-- CHALLENGE --
Copy out the records verbatim, starting at the line that contains "Click the sparkles" and ending at the line that contains "will pyautogui.click(x=1226, y=58).", both included.

-- -- --

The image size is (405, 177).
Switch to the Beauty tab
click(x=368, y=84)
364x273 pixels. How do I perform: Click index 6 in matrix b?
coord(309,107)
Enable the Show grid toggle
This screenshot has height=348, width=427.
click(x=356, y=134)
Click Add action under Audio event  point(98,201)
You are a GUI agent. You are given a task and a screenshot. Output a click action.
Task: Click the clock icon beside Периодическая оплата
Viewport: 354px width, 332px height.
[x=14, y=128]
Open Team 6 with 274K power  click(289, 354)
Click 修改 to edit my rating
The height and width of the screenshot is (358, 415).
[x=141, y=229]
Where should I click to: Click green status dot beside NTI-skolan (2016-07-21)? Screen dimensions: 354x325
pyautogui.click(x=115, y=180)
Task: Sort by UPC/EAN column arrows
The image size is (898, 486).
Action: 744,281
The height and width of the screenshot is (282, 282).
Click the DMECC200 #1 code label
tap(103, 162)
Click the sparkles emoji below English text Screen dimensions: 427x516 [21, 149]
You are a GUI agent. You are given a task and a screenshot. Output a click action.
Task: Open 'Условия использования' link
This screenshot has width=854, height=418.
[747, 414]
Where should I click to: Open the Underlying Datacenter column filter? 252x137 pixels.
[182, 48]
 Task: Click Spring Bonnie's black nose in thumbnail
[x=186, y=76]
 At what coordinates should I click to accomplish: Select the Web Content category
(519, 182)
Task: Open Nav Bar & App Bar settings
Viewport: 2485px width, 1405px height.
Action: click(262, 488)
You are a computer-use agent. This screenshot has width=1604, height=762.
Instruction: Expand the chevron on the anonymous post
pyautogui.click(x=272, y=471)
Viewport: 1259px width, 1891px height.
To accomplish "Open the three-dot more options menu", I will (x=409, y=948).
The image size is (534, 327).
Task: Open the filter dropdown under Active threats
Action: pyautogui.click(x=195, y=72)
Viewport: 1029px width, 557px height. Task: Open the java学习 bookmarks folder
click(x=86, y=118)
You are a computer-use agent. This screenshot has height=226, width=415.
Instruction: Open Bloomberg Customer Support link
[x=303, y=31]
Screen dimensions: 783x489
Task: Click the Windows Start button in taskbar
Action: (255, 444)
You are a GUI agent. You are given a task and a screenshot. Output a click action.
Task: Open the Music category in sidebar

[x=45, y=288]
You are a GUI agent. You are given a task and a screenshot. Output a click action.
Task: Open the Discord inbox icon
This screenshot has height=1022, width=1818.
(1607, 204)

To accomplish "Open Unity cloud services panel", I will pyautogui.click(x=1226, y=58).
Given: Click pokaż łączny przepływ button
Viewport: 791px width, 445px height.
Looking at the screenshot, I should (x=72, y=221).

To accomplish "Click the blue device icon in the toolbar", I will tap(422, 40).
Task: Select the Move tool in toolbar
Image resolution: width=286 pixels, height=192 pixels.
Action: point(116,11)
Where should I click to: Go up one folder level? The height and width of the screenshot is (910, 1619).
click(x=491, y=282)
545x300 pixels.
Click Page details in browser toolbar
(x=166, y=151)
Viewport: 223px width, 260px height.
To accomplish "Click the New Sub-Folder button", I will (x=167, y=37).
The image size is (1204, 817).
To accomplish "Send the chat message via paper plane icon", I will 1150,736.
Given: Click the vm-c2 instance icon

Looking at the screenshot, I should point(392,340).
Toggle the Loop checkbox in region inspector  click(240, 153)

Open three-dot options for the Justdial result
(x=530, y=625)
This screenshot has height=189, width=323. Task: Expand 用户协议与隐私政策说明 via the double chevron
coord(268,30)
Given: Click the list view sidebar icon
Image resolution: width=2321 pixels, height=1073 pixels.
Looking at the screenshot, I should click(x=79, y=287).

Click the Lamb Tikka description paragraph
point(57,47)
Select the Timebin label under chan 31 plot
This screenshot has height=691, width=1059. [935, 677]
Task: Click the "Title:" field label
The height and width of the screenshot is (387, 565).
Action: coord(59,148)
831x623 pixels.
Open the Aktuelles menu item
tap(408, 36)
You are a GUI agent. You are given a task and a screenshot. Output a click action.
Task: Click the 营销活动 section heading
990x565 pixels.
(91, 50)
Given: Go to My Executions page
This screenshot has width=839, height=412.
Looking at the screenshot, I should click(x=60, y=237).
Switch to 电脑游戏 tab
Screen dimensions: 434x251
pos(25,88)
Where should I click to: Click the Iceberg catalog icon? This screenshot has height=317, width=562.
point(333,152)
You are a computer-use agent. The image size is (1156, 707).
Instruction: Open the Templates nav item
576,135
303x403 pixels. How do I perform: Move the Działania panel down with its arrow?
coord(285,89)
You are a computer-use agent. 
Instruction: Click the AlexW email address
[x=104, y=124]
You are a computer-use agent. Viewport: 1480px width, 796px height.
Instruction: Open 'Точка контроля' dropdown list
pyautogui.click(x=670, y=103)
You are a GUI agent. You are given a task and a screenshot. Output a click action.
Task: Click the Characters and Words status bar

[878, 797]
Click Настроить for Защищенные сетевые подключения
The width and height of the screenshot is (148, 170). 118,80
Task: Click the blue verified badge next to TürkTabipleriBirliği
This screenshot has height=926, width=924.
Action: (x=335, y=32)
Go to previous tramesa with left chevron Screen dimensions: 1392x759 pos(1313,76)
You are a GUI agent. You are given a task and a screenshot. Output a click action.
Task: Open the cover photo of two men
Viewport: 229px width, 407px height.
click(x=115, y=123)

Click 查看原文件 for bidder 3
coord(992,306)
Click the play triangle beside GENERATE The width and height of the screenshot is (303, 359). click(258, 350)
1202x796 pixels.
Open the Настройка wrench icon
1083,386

-- -- --

-- OUTPUT BELOW --
Click the sparkles emoji below English text Screen dimensions: 427x516 [21, 149]
You are a GUI agent. You are given a task and a screenshot. Output a click action.
Task: Open 'Условия использования' link
This screenshot has width=854, height=418.
[747, 414]
Where should I click to: Open the Underlying Datacenter column filter? 252x137 pixels.
[182, 48]
 Task: Click Spring Bonnie's black nose in thumbnail
[x=186, y=76]
 At what coordinates should I click to accomplish: Select the Web Content category
(519, 182)
Task: Open Nav Bar & App Bar settings
Viewport: 2485px width, 1405px height.
Action: click(262, 488)
You are a computer-use agent. This screenshot has width=1604, height=762.
Instruction: Expand the chevron on the anonymous post
pyautogui.click(x=272, y=471)
Viewport: 1259px width, 1891px height.
To accomplish "Open the three-dot more options menu", I will (x=409, y=948).
The image size is (534, 327).
Task: Open the filter dropdown under Active threats
Action: pyautogui.click(x=195, y=72)
Viewport: 1029px width, 557px height. Task: Open the java学习 bookmarks folder
click(x=86, y=118)
You are a computer-use agent. This screenshot has height=226, width=415.
Instruction: Open Bloomberg Customer Support link
[x=303, y=31]
Screen dimensions: 783x489
Task: Click the Windows Start button in taskbar
Action: (255, 444)
You are a GUI agent. You are given a task and a screenshot. Output a click action.
Task: Open the Music category in sidebar

[x=45, y=288]
You are a GUI agent. You are given a task and a screenshot. Output a click action.
Task: Open the Discord inbox icon
This screenshot has height=1022, width=1818.
(1607, 204)

To accomplish "Open Unity cloud services panel", I will pyautogui.click(x=1226, y=58).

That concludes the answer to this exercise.